I live in an area were there are definatly coyotes. I here them howling and barking every night and morning I just cant seem to get them out of the wood line and across the road to my house. Ive tryed cotton tail distress calls but Im no expert with mouth calls. Ive tryed sardeens in a sock no luck. I tryed my electronic cass creek Game call and I seem to have a little luck But I dont feel comfortable shooting across the road even though theres not much trafic on it. I just need some advice as to what I should do. 
thanks in advance and good luck hunting


----------



## Danny B (Jun 6, 2006)

Well, it's kind of hard to give advice when you're not there to see the problem. 
First of all I take it you're from back east? East of the Mississippi anyways. 
I think I'd get my shotgun and try to go into the woods after the coyotes, they don't seem to be coming to you. 
I'd also use a good e-caller, one that has coyote pups in distress. I would not have the caller right next to me, I'd try to put it crosswind from me and watch cross and downwind. 
I'd try this about every 1/2 mile and only early mornings and evenings, sooner or later you'll connect. 
With all the expert coyote hunters out there nowadays, someone well solve your problem.....Good luck


----------



## boondocks (Jan 27, 2006)

I think the problem is trying to call them across the road.
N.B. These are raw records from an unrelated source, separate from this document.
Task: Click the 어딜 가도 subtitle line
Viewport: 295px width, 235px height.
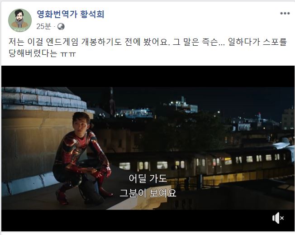Action: coord(148,178)
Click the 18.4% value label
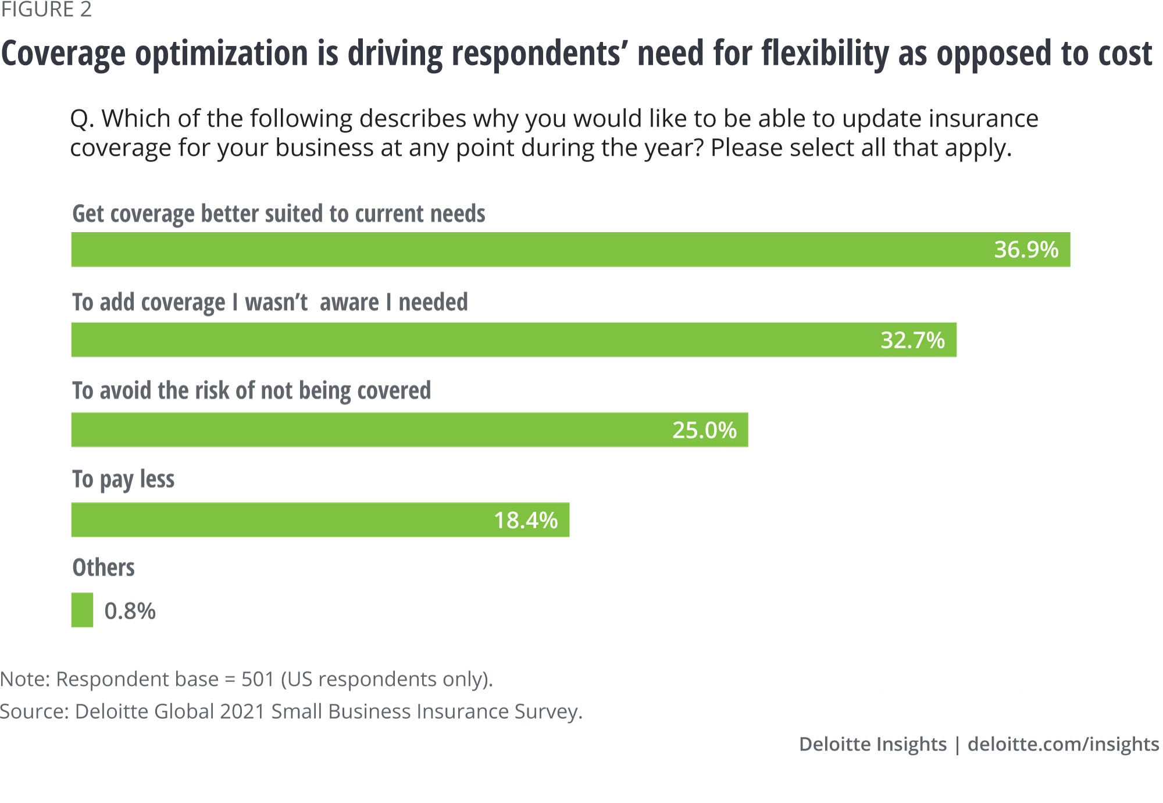This screenshot has width=1163, height=803. [526, 520]
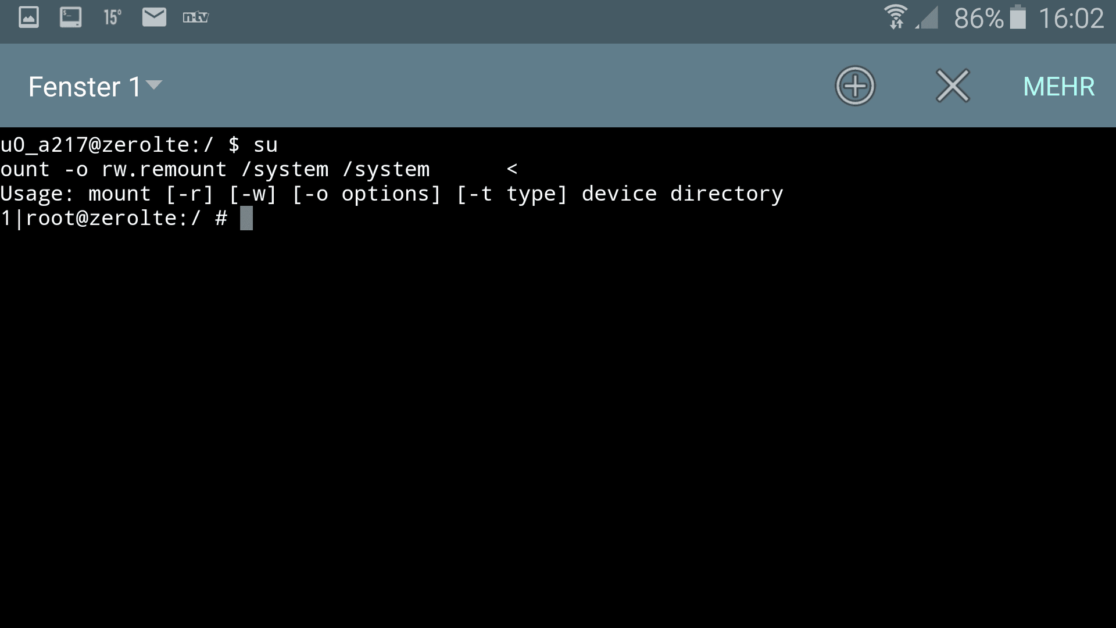Tap the remount /system command line
Viewport: 1116px width, 628px height.
[259, 169]
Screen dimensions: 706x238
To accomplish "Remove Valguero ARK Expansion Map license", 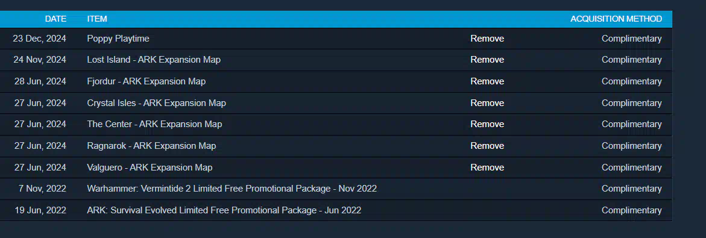I will click(487, 168).
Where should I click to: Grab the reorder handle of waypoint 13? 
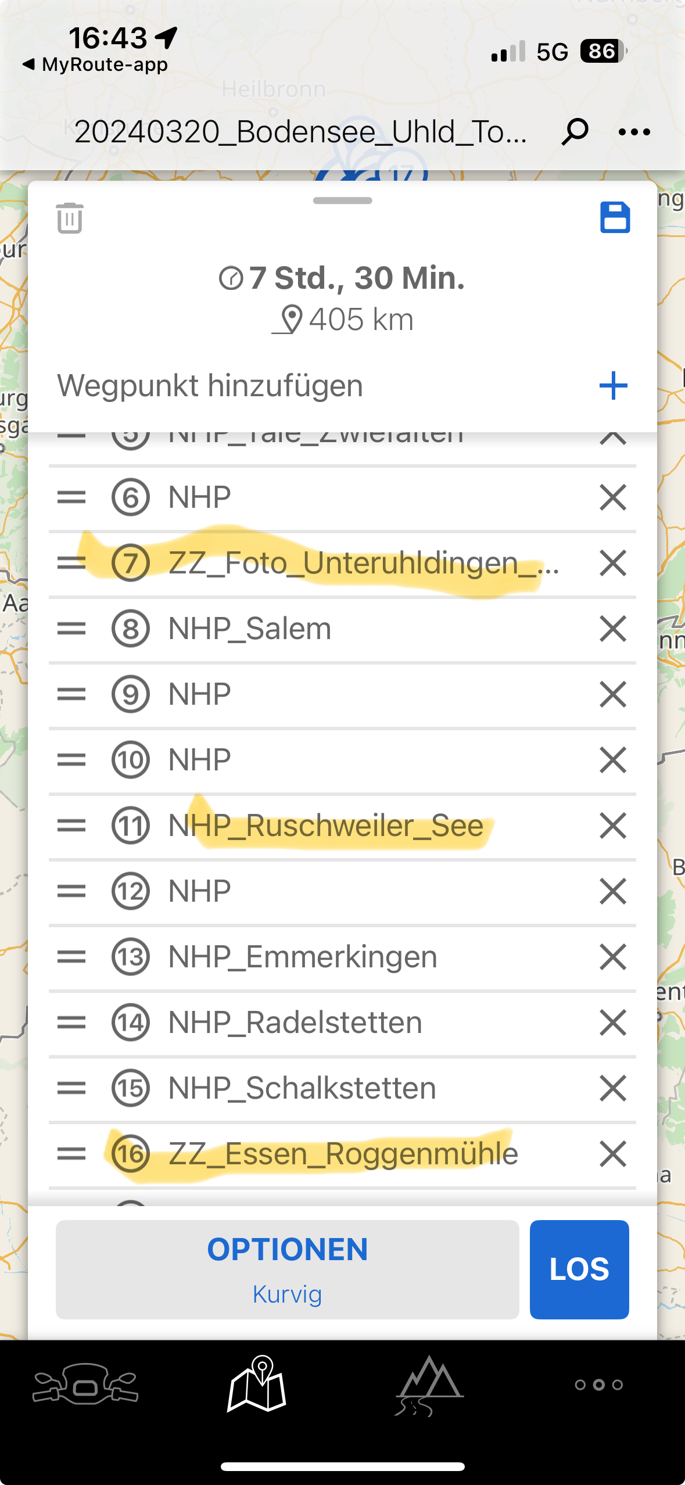71,957
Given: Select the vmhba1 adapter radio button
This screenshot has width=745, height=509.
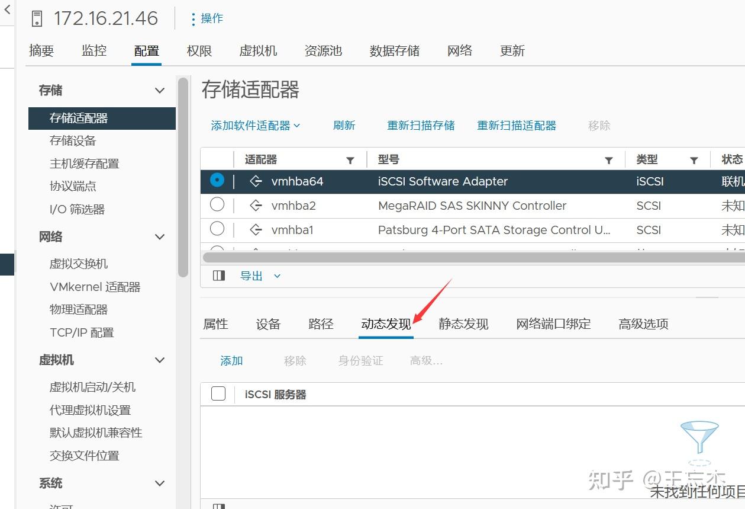Looking at the screenshot, I should [x=217, y=230].
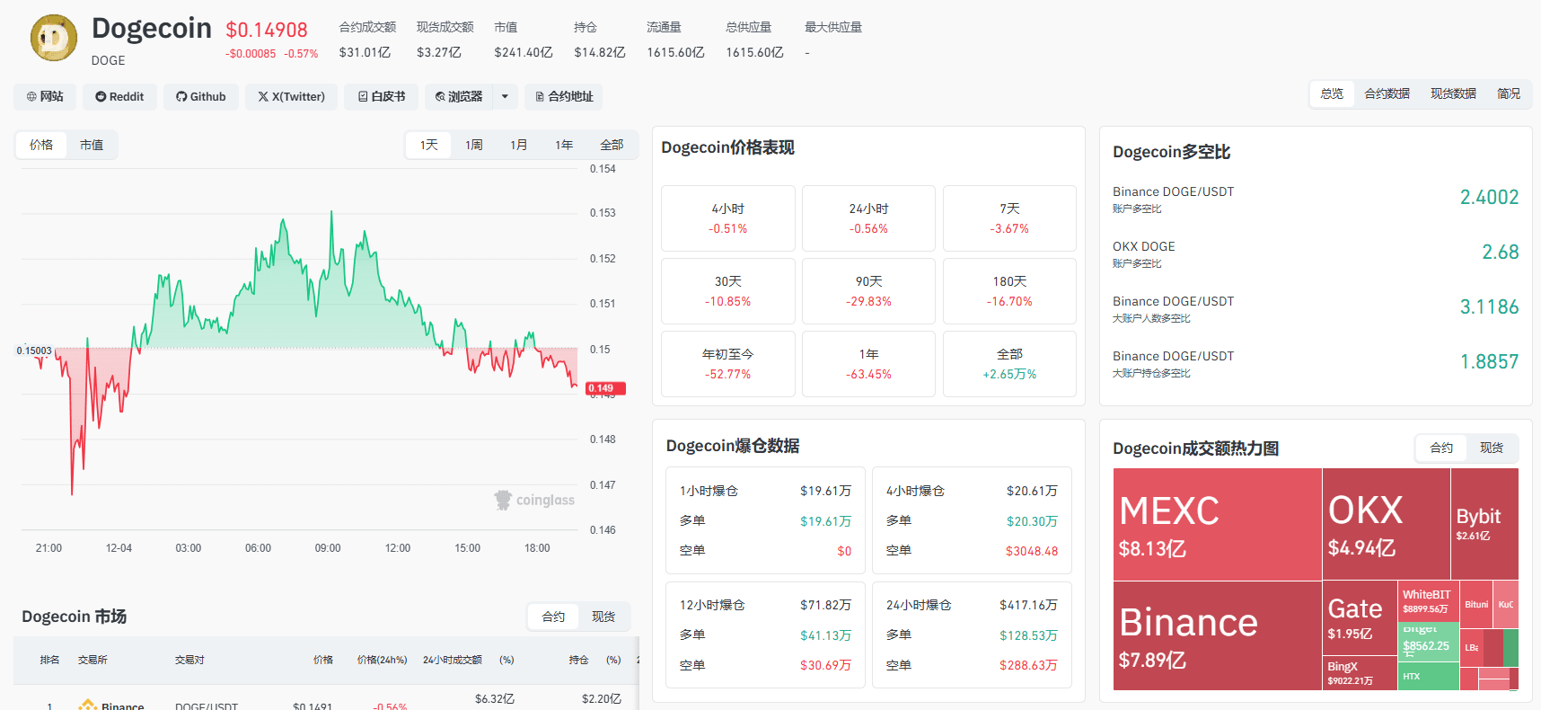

I never put a road in between me and the area I'm trying to call.Just about the time you have him coming into the call a car will come by and mess up the set.Besides that a lot of yotes will shy away from the road simply because of people seeing them and pulling over to shoot st them.If your calling at night that may be a different story.Its all an odds game-why put a road in between you and the coyote and lessen your odds.Cross the Road.


----------



## predator hunter (May 4, 2006)

I only have 5 acres and the land across the street isnt mine. I could ask the man if I could go hunt over there but thats were they always go deer hunting in the winter. Anyway the cass creek call has the fox pup distress call and thats when I saw eyes the other night. Ill try to find a coyote pup distress call somewhere and see what happens. thanks for the info.


----------



## boondocks (Jan 27, 2006)

Never hurts to ask.He might even like the idea of someone thinning out the yote population.The worst that could happen is him saying no.Good Luck!


----------



## Gohon (Feb 14, 2005)

My house sits on four acres but across the road the guy has almost 300 acres that he leases to two deer hunters. Nevertheless when I contacted him and asked permission to hunt squirrels, rabbits and coyotes on his property he gave me permission. What I did was promise to stay off the land during deer season so as not to interfere with the deer hunters and I also told him I would keep an eye out for trespassers. Never hurts to ask and when someone thinks you are looking out for them they usually welcome you. BTW, in most states if not all, it is illegal to shoot across a public road.


----------



## predator hunter (May 4, 2006)

thanks Im probably going to ask some time today. They do alot of shooting there self but like he said it never hurts to ask. DO coyotes like water melon because we have some left over a bunch actually. Thanks for the ideas.


----------



## jerry hunsley (Jan 20, 2006)

Here's somthing you might try that worked for me. If you have a dog take it with you and make some hurt pup distress sounds. When the coyote or coyotes come to see what was happening and they see the dog they will come right out of the timber. One word of caution make sure you shoot before they get your dog.!! Just somthing that works for me.


----------



## predator hunter (May 4, 2006)

Ill try the pup distress first. I dont want to get my sisters dog killed lol. Its to stupid to know what to do chances are itll just run off. But Im definatly going to try the hurt pup call.


----------